Posted by: Ajay Phatak
May 12, 2009
11:40 pm

Do we have a blog, or somewhere to talk about Smart LOGISTICS or FREIGHT. All I have ever read is about Passenger related Smart. What about Commercial Veicles, and Dynamic Road Pricing for Freight movements.What about SMart Assets, and advanced planning systems to avoid empty running vehicles, containers and other assets, wasted journies, etc

Mark Bedeman Global Freight Logistics SME

Posted by: Mark Bedeman
May 10, 2009
12:08 pm

Smarter cities, in fact, smarter everything, is one of the crucial enablers for us to create a renewable, sustainable civilisation. Reading conversation #1 in New Scientist, watching the videos on the IBM site, has left me keen to know what will be in the next conversation. Great to see IBM taking a visible lead in applying IT to solving systemic problems.

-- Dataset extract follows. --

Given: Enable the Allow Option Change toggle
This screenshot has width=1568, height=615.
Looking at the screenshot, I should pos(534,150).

Technology is the food for the party. We need the people, the music and the atmosphere to have a party. In other words, bring in the individual and society. Without simultaneous, integrated movement in all of these, and honouring the needs of each, we will move too slowly.

For example, take installed renewable energy capacity. The difference between the global leaders and the laggards is in the way the global leaders have aligned individual interests, social interests, government policy and business interests towards a compelling objective. And by doing so the results have made business sense, social sense and individual sense.

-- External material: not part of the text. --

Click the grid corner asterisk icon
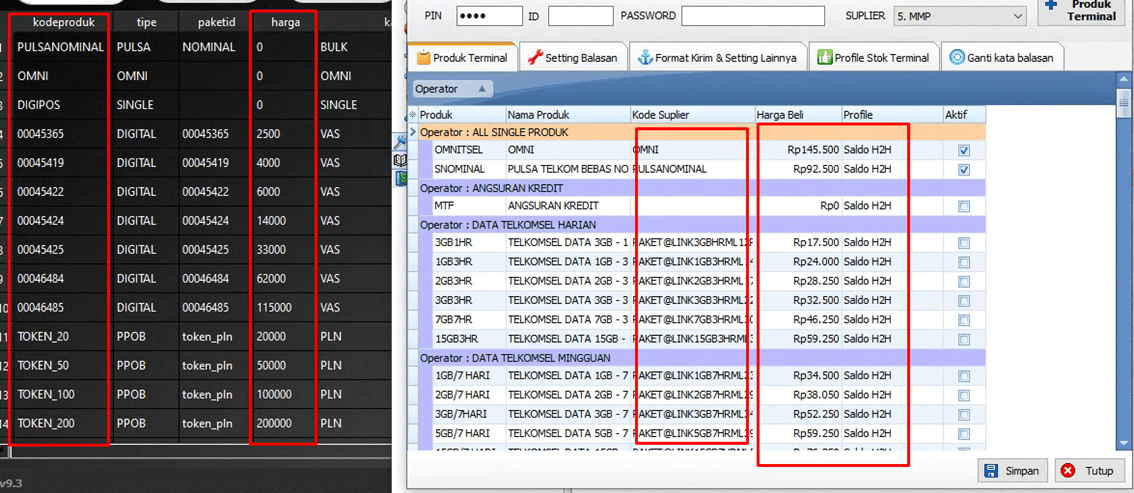The height and width of the screenshot is (493, 1134). click(413, 115)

We need now the same level of alignment globally for all the challenges facing us. Getting this global alignment fast is challenging, but achievable. We only need a small group of catalysts in the key human disciplines connected virtually for this to happen. (For example, the Renaissance was a time of crisis and change. Wikipedia lists only 182 key figures who catalysed the Renaissance.) There are already a number of non-profit organisations doing this using current web technology. For example, Robin and myself in Renaissance2 ( and, the Club of Budapest (, the TED talks, plus many more.

These web tools are still very young. (Facebook only went global two years ago.) What is IBM doing to create the next generation of tools for powerful collaboration? Imagine what we could achieve together in the next two years if we took really seriously creating cutting-edge web tools to empower meshworks of doers! Doers in business, government, science, arts, civil society, and in our homes.